January - February 2016 progress report

Progress report 1-2 2016

Hello everyone and welcome to another glorious PCSX2 progress report! This time we've got a lot of GSdx improvements to share with you. We also have an announcement regarding the progress reports.

Those of you who have been following them probably know that we've been a little late with them pretty much every time. The reason for this is lack of manpower - for the most part, the same people that work on the emulator itself write the progress reports. Because of that there are many times when they'd rather spend their free time improving the emulator rather than writing about the improvements. With this in mind we have decided that from now on our progress reports will be released every three months.

This will enable us to release higher quality progress reports as well as dedicate more time to development.
If you wish to follow development more closely then you can always check out what's going on over at Github.

Now with that out of the way, let's get down to it!

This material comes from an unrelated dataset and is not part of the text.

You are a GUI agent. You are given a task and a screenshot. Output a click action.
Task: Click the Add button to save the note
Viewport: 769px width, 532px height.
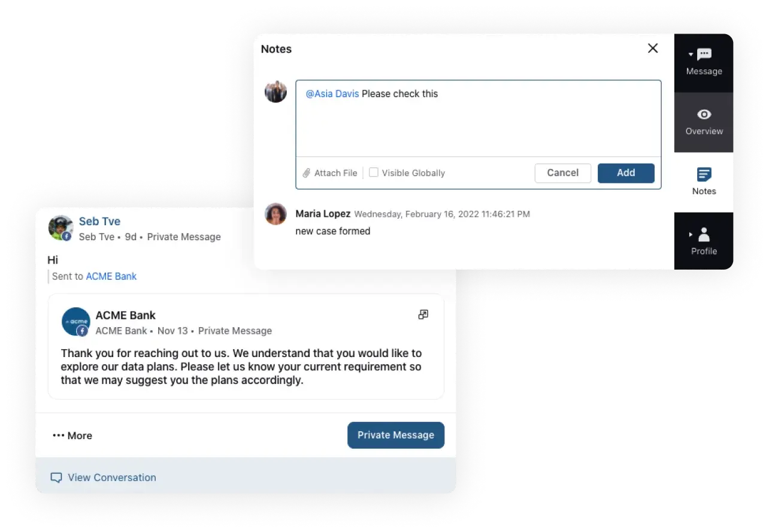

[Enhancement]   GSDX-OpenGL: Fast accurate blending by Gregory and Turtleli

As most of you know, Blending Unit Accuracy is an option where a SW blending unit is emulated through the fragment shader with the intent of reproducing the blending unit output of the GS. This option fixes blending issues in a lot of games - Valkyrie Profile 2, Rule of Rose and Bakugan Battle Brawlers are examples. One of the major disadvantages of this from a user perspective is that increasing the accuracy increases the demand on the system. In a worst case scenario this can drop performance well below an acceptable level.

Two reasons why poor performance was observed on some games while using accurate blending:

  • Primitives being drawn one by one when any primitive overlap is detected
  • The GPU Texture Cache needs to be flushed at each instances of reading a target.

Turtleli fixed the first issue by reworking the code so that non-overlapping consecutive sprite primitives are drawn together when sprite overlap is detected, which can greatly reduce the number of barriers used and therefore improve rendering speed when accurate blending is enabled.

Gregory has tackled the second issue by not flushing the texture cache between primitives when we are emulating the Frame buffer mask on an alpha channel. Normally if you don't flush the cache you wouldn't know what you're reading - it could be an old cached value or it could be a value written in the render target or it could even be something undefined. Fortunately the "Undefined" case is rather unlikely as read and write paths are separated for performance and memory is designed to handle both read/write at the same time/same address.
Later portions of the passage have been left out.